Most of the hydrocarbon resources of both Russia and the Caspian are natural gas, not oil, and the largest upstream and transportation projects that are being mulled are almost invariably related to natural gas: Shah Deniz II in Azerbaijan, South Yoloten and the offshore fields in Turkmenistan, Shtokman, the Yamal fields and Kovykta in Russia, and so on. Kashagan in Kazakhstan, one of the largest oil fields discovered during the last 40 years, is gas-rich and cannot be developed without factoring in infrastructure for handling the gas. So far, however, only one modest pipeline links the gas resources of the Caspian directly to competitive markets: the South Caucasus Pipeline (SCP) from Azerbaijan across Georgia to Turkey.

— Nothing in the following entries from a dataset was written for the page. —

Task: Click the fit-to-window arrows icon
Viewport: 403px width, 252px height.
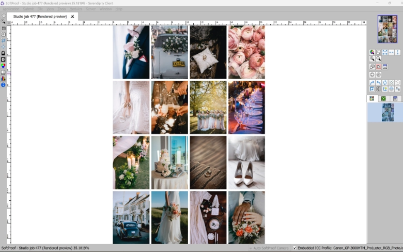Action: [x=385, y=52]
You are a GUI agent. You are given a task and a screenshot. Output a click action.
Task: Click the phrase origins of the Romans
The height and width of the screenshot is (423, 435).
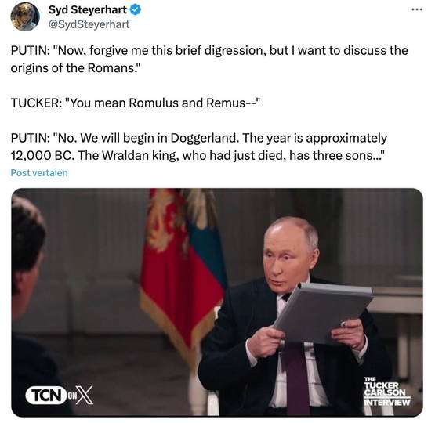click(75, 68)
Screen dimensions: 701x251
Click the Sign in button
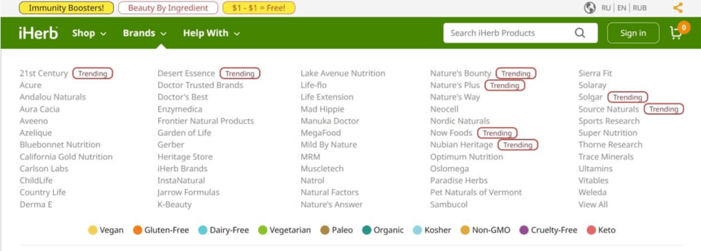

For the U.S., it would be reasonable to focus on solutions that provide to Caspian producers outlets to free markets, rather than lock them up in a long-term relationship with state-controlled entities. For oil, there is a history of success, for example the BTC line. For natural gas, precious little has been brought to fruition. The absence of outlets for North Caspian gas to free markets at a time when the gas sector in the littoral countries is set to grow at a fast pace from already dominant role in their economies is a chokepoint that often forces these countries into unpalatable choices and promotes instability. The U.S. and Europe should put their act together to give these countries better access to free, competitive energy markets.
Boyko Nitzov is Dinu Patriciu Fellow for Transatlantic Energy Security and Director of the Eurasia Energy Center at the Atlantic Council.